Diurnal sphinx moths


Our lilacs have been done blooming for a while now, but in the days following my return home from the book tour they saw a lot of activity from pollinators: bees and butterflies, flies and moths. Including these three, which happened to all show up at the bush by the house during the same afternoon; an extremely rare treat.

The above is a Hummingbird Clearwing (Hemaris thysbe), sometimes referred to as a “hummingbird hawkmoth”. It’s the most common diurnal sphinx moth around here, and nearly all of my sightings of sphingids at my garden flowers are this species. They’re reasonably abundant, with near-daily sightings once our phlox and bee-balm/bergamot start blooming. The name, of course, comes from their resemblance to mini hummingbirds, with which they share the same behaviour of hovering in front of flowers while feeding and darting quickly from one bloom to the next.


This one is the closely-related Snowberry Clearwing (H. diffinis). I’d never seen this species before, so I was pretty excited when Dan found the individual and called me over. He’d actually seen them once, earlier this spring, down in Frontenac Provincial Park near where we used to live at the lake house. I think they’re probably relatively widespread around here but simply not very abundant. They’re actually found across more of the continent than Hummingbird is.

While the Hummingbird has a fair bit of red to it and a solid green back, the Snowberry lacks much red and shows two pale stripes running down each side of its back, giving it a yellower look. There’s a third species, too, Slender Clearwing (H. gracilis), which is similar to Hummingbird but has a white border along the red and a red stripe going up the side to the eye; it’s the most uncommon of the three (I’ve never seen it) and restricted to the northeast. All of the members of genus Hemaris are called clearwings because of (duh) their clear wings, though they also share this common name with a group of wasp-mimic moths that also nearly all have clear wings.


And the final species to show up at our lilacs was a Nessus Sphinx (Amphion floridensis). I had actually seen this once before, but not very well and not for very long, and hadn’t really gotten a good photo. So I was quite pleased about this one, too.
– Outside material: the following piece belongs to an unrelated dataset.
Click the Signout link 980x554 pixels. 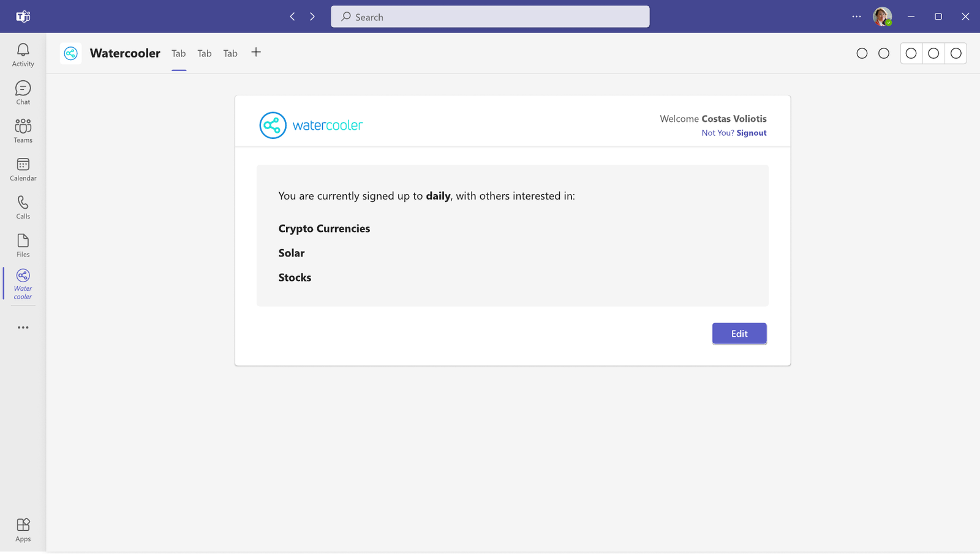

Unlike the other two, this one belongs to a different genus and has solid-coloured wings. The distinctive identifying feature is the pair of yellow rings around the abdomen (though these can sometimes be single; this might be a regional variation, I’m not certain).
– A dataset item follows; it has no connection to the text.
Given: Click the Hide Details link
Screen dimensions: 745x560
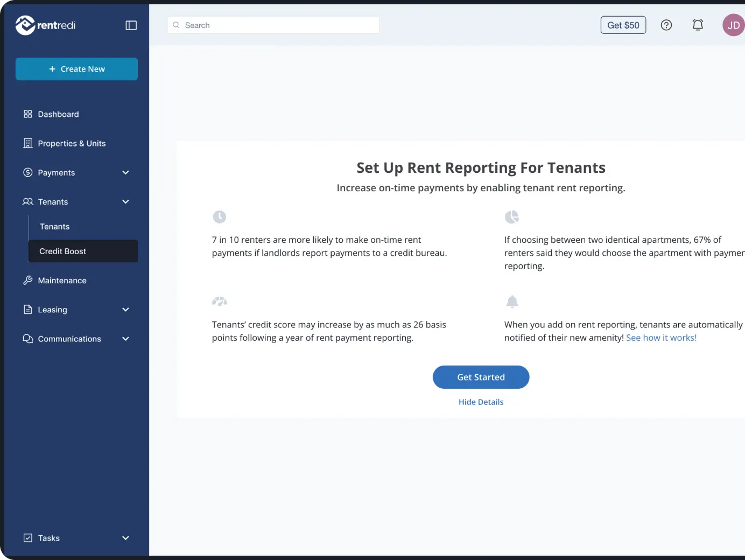Looking at the screenshot, I should (481, 402).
The three species fly most of the year, from mid-spring till the end of summer, so even though our lilacs are done blooming now there will still be the opportunity to encounter them again. Definitely the Hummingbirds will be back once the phlox starts to flower.

(All photos taken by Dan, whose camera was the one on hand and who knows how to work it a lot better than I do. Sadly, I’ve gotten so used to the manual-ness of my DSLR I can’t figure out a point-and-shoot anymore…)


Author: Seabrooke

Author of Peterson Field Guide to Moths. #WriteOnCon Mastermind. Writer of action/thriller SF/F YA. Story junkie. Nature nut. Tea addict. Mother. Finding happiness in the little things. Twitter: @SeabrookeN / @SeabrookeLeckie

4 thoughts on “Diurnal sphinx moths”

  1. Thanks for the wonderful show the other evening , Seabrooke, it was great to finally meet you and your night friends!

  2. hi there,
    we spotted a green version of the clear wing on o’reilly lake (north of parham) this weekend. It was snacking on elephant ear hosta blooms.

    Big debate on whether it was a hummingbird, which are very plentiful in the area, or a moth.